I think it represents the dial on how far it is to the 1 kwh. For example if it read .5 it means that it would be half way to 1 kwh so it represents .5 of a kwh.
70,924.5 kwh


----------



## Guest125 (17 May 2011)

I don't think you understand what the meter does. It measures the Total amount units consumed in the premises since the meter was installed and the electricity connected. In the case of your photograph the premises has used seventy thousand nine hundred and twenty four units(ignoring the red box,which only measures tenths of a unit) Kw/h is the electrical term for a unit. I think this is what you need [broken link removed]


----------



## PolkaDot (17 May 2011)

No in theory if I take a reading at time X and then a reading at time X+1hour, I can see how much the meter has increased by in that hour.
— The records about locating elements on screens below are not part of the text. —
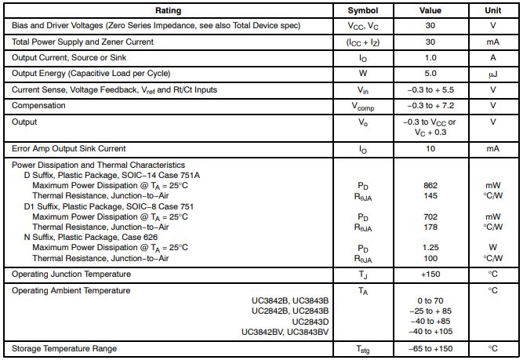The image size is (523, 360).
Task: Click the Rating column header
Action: coord(167,11)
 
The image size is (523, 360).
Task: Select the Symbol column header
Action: coord(362,11)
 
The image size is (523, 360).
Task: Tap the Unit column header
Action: coord(492,11)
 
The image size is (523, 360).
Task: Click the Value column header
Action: coord(430,11)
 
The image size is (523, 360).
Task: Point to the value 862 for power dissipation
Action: coord(430,186)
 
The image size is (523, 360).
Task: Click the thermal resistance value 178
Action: coord(430,227)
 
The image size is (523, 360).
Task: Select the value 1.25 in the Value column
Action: coord(430,248)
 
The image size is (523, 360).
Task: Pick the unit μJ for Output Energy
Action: coord(492,75)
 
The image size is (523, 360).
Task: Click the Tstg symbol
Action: coord(362,349)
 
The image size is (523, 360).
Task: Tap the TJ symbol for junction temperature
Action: coord(362,275)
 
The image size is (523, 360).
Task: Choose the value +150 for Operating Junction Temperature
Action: coord(430,275)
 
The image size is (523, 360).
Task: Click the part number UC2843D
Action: coord(311,322)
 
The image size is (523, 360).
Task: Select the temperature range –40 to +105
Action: coord(430,332)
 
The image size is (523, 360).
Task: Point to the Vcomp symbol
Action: coord(362,106)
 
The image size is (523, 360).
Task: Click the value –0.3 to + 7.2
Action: coord(430,105)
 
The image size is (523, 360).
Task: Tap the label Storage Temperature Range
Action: coord(64,348)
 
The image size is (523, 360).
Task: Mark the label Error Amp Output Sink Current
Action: coord(69,147)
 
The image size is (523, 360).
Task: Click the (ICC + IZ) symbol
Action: coord(362,42)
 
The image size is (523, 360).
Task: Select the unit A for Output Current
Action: coord(492,58)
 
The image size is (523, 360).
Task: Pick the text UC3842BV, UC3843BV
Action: coord(290,332)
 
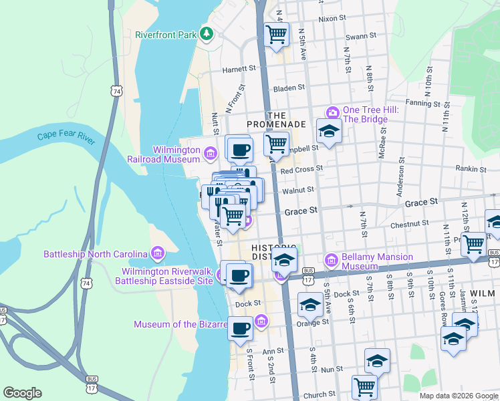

I realise that the total number is the amount of electricity consumed since first installation. I'm trying to calculate difference in readings.


----------



## PolkaDot (17 May 2011)

alexandra123 said:


> I think it represents the dial on how far it is to the 1 kwh. For example if it read .5 it means that it would be half way to 1 kwh so it represents .5 of a kwh.
> 70,924.5 kwh



I don't think that's correct. The box with the read square marked "1/10" is a tenth of a kWh. This dial rotates quicker than any of the other dials. One full revolution of this dial corresponds to an increase of 1kWh on the main reading. I have checked this.

The red and white digit at the end of the main reading rotates at a similar rate to the 1kWh digit. So it can't be a tenth of a kWh.


----------